Here is a question I am currently struggling with –
The first, the tenth and the twentieth terms of an increasing arithmetic sequence are also consecutive terms in an increasing geometric sequence. Find the common ratio of the geometric sequence.
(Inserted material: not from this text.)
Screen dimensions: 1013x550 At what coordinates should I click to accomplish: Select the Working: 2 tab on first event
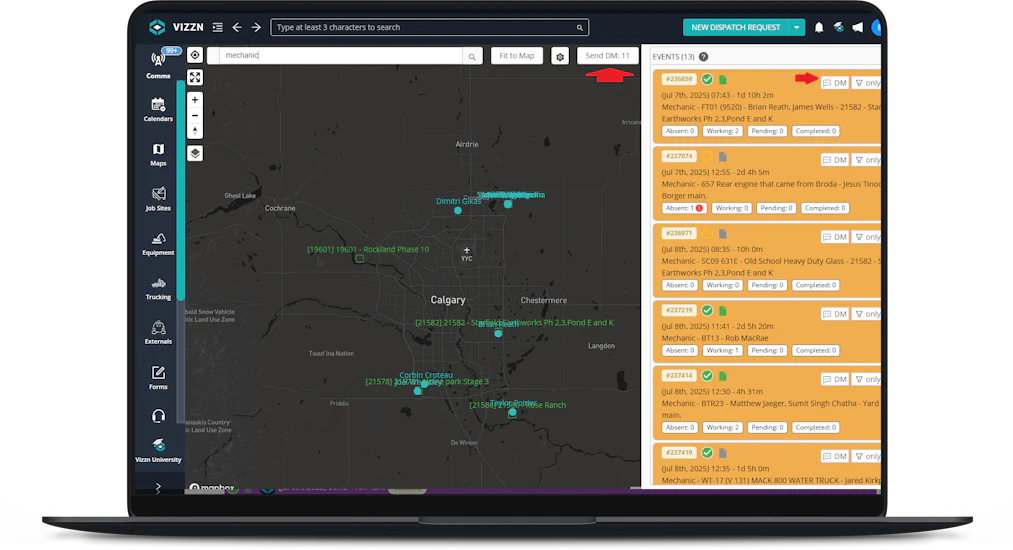[x=722, y=131]
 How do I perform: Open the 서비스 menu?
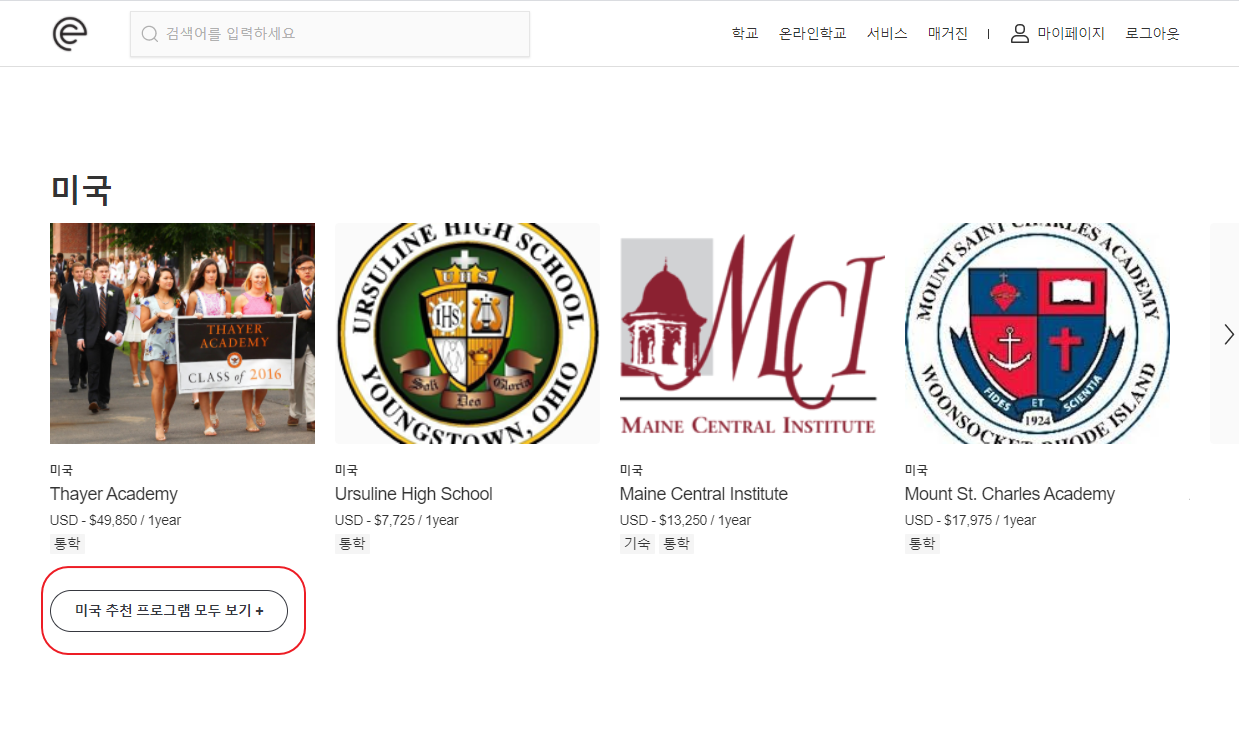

Here's what I've done so far –
$u_1=v_1$
$u_{10}=v_2$
$u_{20}=v_3$
We know that,
$\displaystyle \frac{v_2}{v_1}=\frac{v_3}{v_2}$
and,
$u_1=u_1$
$u_{10}=u_1+9d$
$u_{20}=u_1+19d$
Therefore,
$\displaystyle \frac{u_1+9d}{u_1}=\frac{u_1+19d}{u_1+9d}$
Upon simplifying –
$(u_1+9d)^{2}=u_1(u_1+19d)$
$\therefore \displaystyle u_1=81d$
Now, what do I do after this?
Best Answer
You have then$$\frac{v_2}{v_1}=\frac{u_{10}}{u_1}=\frac{90d}{81d}=\frac{10}9\quad\text{and}\quad\frac{v_3}{v_2}=\frac{u_{20}}{u_{10}}=\frac{100d}{90d}=\frac{10}9.$$Therefore, the answer is $\frac{10}9$.
Note that there is really no need to do what comes after “and”. It's just to double check things.